Delayed Response to Change of Condition and Failure to Provide Medically Necessary Equipment
Penalty
Summary
The facility failed to timely address a change in condition for one resident who exhibited symptoms consistent with a urinary tract infection (UTI), including confusion, general weakness, increased urinary frequency, abdominal cramping, and pain during urination. Despite these symptoms being documented by nursing staff, there was a delay in collecting and processing the urine specimen, and antibiotics were not started until four days after symptom onset. The nurse practitioner did not initiate antibiotic treatment based on the resident's symptoms and chose to wait for culture results, even though the resident's condition continued to decline, with documented altered mental status, rapid heart rate, low oxygen saturation, and eventual transfer to the hospital for further evaluation. The Director of Nursing acknowledged that antibiotics could have been started earlier and that the delay should not have occurred. Additionally, the facility failed to ensure timely submission of medically necessary documentation for a power tilt recline wheelchair for another resident with quadriplegia, a traumatic brain injury, and a stage 4 pressure ulcer.
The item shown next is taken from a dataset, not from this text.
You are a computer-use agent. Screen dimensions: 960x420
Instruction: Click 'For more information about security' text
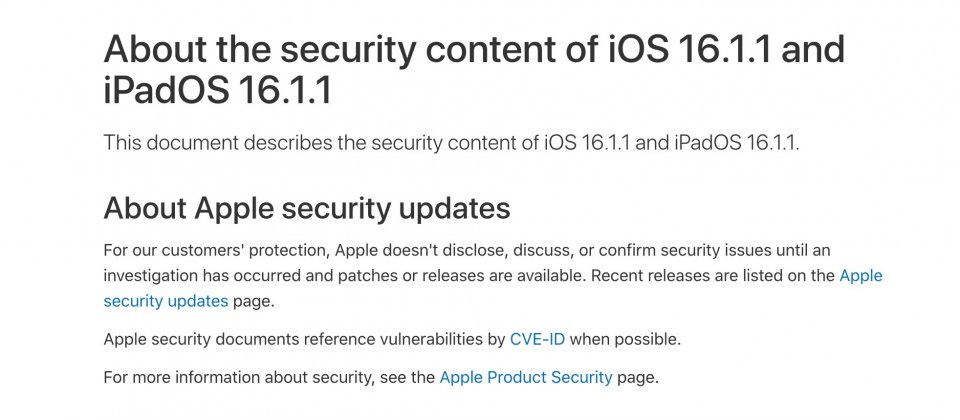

The resident was dependent on a power wheelchair for mobility and pressure relief, but the process to obtain a customized wheelchair was delayed for nearly three months due to the facility's lack of follow-up on documentation requests from the equipment vendor. Multiple emails and voicemails from the vendor went unanswered, and the interim rehabilitation director did not submit the required paperwork while covering the department. The resident, who was cognitively intact, became distressed and frustrated by having to coordinate their own care and repeatedly advocate for the necessary equipment. The facility did not have a policy addressing timely assessment, monitoring, and treatment for a change of condition, and failed to provide a requested policy for rehabilitation services. The deficiencies resulted from lapses in communication, lack of timely clinical intervention, and inadequate follow-up on essential documentation, directly impacting the care and well-being of the residents involved.
Plan Of Correction
Element 1: Resident R904 no longer resides in the facility. Resident R905 appeal paperwork and supporting documentation for resident’s specialized wheelchair request has been sent to the vendor by the Director of Rehab on 5/1/2025. Element 2: Director of Nursing / designee reviewed last 7 days of Progress Notes for changes in condition being documented appropriately and timely and with proper notification. Any concerns identified were immediately addressed. Completed on 5/9/2025. Facility has reviewed all current residents that have been evaluated for a specialized wheelchair in the last 60 days to ensure all documentation has been completed timely and if appropriate wheelchair has been provided and care planned. Root Cause: Facility staff did not timely address a resident’s change in condition. Facility failed to submit additional necessary medical documentation timely to order a power wheelchair. Element 3: The Notification of Change policy and the Provision of Quality of Care policy was reviewed by the QAPI committee and deemed appropriate on 5/2/2025. The DON/Designee has re-educated all current nursing staff on Notification of Change policy by 5/14/2025. Any current nursing staff member not re-educated by 5/14/2025 will be re-educated prior to their next scheduled shift. The DON/Designee has re-educated the IDT team and the Rehab team on the Provision of Quality of Care policy by 5/19/2025. Any IDT team member or rehab staff member not re-educated prior to 5/19/2025, will be re-educated prior to their next working shift. The Medical Director has re-educated the Nurse Practitioner on Antibiotic monitoring and timeliness of follow-up. Completed by 5/19/2025. Element 4: The DON/Designee will audit all changes in condition daily, Monday - Friday, to ensure appropriate interventions are placed timely. Audits will continue daily for 4 weeks then weekly thereafter until substantial compliance is achieved and the audits are discontinued by the QAPI committee. The DON/Designee will audit all specialized wheelchair requests weekly to ensure appropriate documentation is completed and submitted timely. Audits will continue weekly for 4 weeks then monthly thereafter until substantial compliance is achieved and the audits are discontinued by the QAPI committee. The Administrator is responsible to maintain compliance.